[Problems]
a) Put the rows from the first one through the one holding "click(x=286, y=84)", inclusive, into a Markdown table with the columns No. and Row, numbering each row and leaving out any blank lines.
b) Write what comes next in the forum thread on refurbishing Porsche seats, starting after its last sentence.

[Reading passage]
◇ ◇ ◇

# Porsche seats full refurb PIC HEAVY



## fixitagaintomoz (Apr 26, 2013)

Hi Guys,

i was going to add an update to my build thread about the seats, but when i looked at how many pictures i had taken and i was only a fraction of the way to being complete, i thought it would be best to create a fresh thread for the seat refurbishment.

I am going to be re-dyeing the seats the same as their original colour, but it is very important to remove all impurities from the surface, and condition them in advance, to get the best results.

i went to Bespoke Leather in Birmingham yesterday, and left a sample from the rear seats for him to colour match, and ordered 500ml of the dye.

If someone wants to loan me an airbrush kit then feel free, if not i will be using the sponge method.

Anyway. so the first task like i said was cleaning the seats. but before that i wanted to remove a few little indents.





Now being very careful, gently heat the surrounding area with a heat gun. this dries the leather pulling the surface tight again. too much heat with damage the leather and discolour it, so be careful.

all gone


dent has gone on this, just needs a clean

like this


So onto the big clean. i used Fairy platinum and hot water with a scouring pad at first. this may seem a little harsh but i am re-dyeing so i can afford to be a little harsher than usual. After this i used carplan foam cleaner, when this ran out i used vanish carpet cleaner foam. basically anything i could to get into the engrained dirt.

what follows now are some before, and during shots.

enjoy.

Before










this shows the discolouration


after a hoover


Close ups












Now for some during. in these shots ive tried to show the panels part complete, to show contrast, or a clean one against a dirty one.

























one clean shoulder support


one dirty shoulder support


right side cleaned with foam, left side just soapy water


Now for some after shots

















More updates to follow as and when i get time to do work on them, right now i'm off to make a start on the drivers seat...


----------



## Paulj100 (Mar 24, 2009)

What a great write up, was not aware you could get indents out of leather, very helpful, look forward to seeing the end results 8)

Paul


----------



## fixitagaintomoz (Apr 26, 2013)

Thanks Paul,

I wasn't aware of the heat trick until my hour long visit to bespoke leather yesterday, the guy there was a real help.

◇ ◇ ◇

[Data for this task]
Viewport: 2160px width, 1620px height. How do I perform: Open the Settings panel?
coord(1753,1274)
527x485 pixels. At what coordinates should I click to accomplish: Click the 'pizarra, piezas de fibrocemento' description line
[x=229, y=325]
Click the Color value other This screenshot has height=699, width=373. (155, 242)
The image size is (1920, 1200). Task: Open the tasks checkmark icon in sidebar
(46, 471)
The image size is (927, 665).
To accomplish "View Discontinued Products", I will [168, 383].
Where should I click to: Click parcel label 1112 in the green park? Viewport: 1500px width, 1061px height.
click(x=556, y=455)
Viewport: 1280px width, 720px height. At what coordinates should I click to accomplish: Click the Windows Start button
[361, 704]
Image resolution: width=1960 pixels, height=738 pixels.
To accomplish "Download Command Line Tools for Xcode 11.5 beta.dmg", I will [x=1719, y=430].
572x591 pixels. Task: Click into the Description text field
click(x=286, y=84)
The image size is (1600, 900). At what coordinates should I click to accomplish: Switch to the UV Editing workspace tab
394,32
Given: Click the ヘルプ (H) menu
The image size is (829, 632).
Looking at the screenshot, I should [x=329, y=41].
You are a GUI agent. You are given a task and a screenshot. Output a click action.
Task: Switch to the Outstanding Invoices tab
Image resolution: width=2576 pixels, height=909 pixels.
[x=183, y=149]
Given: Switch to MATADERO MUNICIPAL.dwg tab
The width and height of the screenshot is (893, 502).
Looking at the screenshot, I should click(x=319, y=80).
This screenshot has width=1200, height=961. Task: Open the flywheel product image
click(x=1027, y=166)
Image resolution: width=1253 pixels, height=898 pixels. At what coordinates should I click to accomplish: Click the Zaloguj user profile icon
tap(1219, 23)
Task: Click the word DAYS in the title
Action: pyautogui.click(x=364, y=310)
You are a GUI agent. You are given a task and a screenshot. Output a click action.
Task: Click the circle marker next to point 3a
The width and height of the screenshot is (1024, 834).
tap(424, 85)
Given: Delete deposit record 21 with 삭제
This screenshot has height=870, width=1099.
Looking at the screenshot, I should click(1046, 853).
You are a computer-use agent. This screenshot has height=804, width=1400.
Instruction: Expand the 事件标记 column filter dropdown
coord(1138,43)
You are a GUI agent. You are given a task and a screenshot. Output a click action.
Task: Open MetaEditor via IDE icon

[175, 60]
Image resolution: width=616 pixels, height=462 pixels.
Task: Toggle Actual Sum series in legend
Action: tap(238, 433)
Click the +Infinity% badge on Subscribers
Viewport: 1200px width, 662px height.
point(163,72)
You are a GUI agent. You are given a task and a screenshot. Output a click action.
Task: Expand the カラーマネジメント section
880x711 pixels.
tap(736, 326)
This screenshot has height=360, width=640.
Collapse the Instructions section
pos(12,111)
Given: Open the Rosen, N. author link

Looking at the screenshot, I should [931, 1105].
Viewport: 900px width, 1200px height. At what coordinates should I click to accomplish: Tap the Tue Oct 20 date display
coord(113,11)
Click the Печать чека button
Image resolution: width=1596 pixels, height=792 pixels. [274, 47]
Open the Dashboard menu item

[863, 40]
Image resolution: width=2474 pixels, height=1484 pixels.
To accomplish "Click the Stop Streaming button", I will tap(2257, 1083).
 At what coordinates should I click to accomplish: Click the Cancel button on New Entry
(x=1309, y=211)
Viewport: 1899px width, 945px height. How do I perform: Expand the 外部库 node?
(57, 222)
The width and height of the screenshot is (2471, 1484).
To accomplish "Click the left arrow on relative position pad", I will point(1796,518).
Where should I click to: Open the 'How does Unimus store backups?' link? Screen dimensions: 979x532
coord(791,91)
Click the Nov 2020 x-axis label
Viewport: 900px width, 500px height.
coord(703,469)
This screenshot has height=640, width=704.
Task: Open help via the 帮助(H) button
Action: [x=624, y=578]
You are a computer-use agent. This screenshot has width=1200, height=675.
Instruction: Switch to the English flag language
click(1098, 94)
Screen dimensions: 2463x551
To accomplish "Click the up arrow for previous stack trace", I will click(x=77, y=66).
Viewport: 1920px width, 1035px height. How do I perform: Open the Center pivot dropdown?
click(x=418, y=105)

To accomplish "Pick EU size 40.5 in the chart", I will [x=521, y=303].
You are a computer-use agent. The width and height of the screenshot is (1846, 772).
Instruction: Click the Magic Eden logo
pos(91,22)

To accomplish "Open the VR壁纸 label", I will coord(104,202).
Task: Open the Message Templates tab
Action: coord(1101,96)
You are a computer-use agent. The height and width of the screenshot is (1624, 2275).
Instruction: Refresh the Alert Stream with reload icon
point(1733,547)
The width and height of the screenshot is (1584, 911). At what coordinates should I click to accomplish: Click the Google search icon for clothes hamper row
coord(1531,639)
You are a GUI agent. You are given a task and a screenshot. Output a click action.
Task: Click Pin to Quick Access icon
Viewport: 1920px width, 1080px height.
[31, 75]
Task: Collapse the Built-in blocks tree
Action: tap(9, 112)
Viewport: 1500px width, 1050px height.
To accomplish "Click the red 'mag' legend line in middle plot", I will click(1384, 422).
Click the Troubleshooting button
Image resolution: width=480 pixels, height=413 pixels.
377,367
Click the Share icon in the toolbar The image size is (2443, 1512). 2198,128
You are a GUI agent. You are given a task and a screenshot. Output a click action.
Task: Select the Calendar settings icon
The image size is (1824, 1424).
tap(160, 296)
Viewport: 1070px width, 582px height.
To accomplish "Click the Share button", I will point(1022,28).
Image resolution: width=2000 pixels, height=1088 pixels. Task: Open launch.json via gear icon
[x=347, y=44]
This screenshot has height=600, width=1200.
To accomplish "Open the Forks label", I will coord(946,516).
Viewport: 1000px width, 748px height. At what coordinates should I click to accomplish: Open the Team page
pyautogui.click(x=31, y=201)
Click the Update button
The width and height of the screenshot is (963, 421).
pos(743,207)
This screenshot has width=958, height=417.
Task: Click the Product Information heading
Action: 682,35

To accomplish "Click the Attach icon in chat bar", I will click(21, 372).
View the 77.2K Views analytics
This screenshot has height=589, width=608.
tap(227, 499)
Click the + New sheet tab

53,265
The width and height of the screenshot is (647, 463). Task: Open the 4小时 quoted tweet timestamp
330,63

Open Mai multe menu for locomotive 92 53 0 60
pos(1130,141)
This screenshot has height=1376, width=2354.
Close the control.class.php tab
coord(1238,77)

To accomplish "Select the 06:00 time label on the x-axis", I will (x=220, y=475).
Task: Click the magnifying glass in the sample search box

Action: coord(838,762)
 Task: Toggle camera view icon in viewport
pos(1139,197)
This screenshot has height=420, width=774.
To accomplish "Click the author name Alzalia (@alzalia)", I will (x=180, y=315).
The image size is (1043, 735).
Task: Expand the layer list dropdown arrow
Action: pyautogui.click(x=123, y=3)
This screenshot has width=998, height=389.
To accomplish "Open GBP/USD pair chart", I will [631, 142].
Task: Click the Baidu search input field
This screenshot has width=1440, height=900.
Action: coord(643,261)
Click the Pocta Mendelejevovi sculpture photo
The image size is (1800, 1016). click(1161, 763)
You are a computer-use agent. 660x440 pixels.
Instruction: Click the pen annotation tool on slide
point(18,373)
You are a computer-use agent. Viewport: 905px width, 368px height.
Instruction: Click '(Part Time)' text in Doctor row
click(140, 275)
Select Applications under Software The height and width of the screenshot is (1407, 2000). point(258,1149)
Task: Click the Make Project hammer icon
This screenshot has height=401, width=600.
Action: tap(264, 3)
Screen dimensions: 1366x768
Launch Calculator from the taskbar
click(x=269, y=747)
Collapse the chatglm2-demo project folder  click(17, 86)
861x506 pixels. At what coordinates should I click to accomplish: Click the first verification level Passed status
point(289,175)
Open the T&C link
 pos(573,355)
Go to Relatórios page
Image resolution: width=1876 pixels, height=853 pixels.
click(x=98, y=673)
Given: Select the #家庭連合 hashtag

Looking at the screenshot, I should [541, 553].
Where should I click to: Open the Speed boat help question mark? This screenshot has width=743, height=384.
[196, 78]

◇ ◇ ◇

[Task-by-task answers]
a)
| No. | Row |
|---|---|
| 1 | Viewport: 2160px width, 1620px height. How do I perform: Open the Settings panel? |
| 2 | coord(1753,1274) |
| 3 | 527x485 pixels. At what coordinates should I click to accomplish: Click the 'pizarra, piezas de fibrocemento' description line |
| 4 | [x=229, y=325] |
| 5 | Click the Color value other This screenshot has height=699, width=373. (155, 242) |
| 6 | The image size is (1920, 1200). Task: Open the tasks checkmark icon in sidebar |
| 7 | (46, 471) |
| 8 | The image size is (927, 665). |
| 9 | To accomplish "View Discontinued Products", I will [168, 383]. |
| 10 | Where should I click to: Click parcel label 1112 in the green park? Viewport: 1500px width, 1061px height. |
| 11 | click(x=556, y=455) |
| 12 | Viewport: 1280px width, 720px height. At what coordinates should I click to accomplish: Click the Windows Start button |
| 13 | [361, 704] |
| 14 | Image resolution: width=1960 pixels, height=738 pixels. |
| 15 | To accomplish "Download Command Line Tools for Xcode 11.5 beta.dmg", I will [x=1719, y=430]. |
| 16 | 572x591 pixels. Task: Click into the Description text field |
| 17 | click(x=286, y=84) |

b)
----------



## outdoor stevie (Nov 24, 2013)

They look like they have come up very well, you should be pleased with results eh! And once you get them in then it's nice to sit on clean seats isn't it.

Cheers stevie


----------



## fixitagaintomoz (Apr 26, 2013)

Ok, so i couldn't help myself. i had to crack on with the second seat.

this one was a bit more of a pain in the ass, and a few areas seemed to have paint overspray on them. they were in the previous owners garage for 2 years, and mine for 4 months, so i don't know who's to blame there. the stubborn areas required gentle work with some 1200 grit. apart from that it was more of the same with fairy water, vanish and remnants of car plan foam upholstry cleaner.

the bolsters have had a much worse time of it on the drivers side, so may not turn out quite as nice, but theres no spits so it is still salvagable.



during





















Then it's time for the conditioning cream. i applied this liberally, and reapplied when it started to dry out.



Making sure to really rub it into the work bolsters







And finally a matching pair

from this



to this





just need to obtain these parts for them, and then they are complete.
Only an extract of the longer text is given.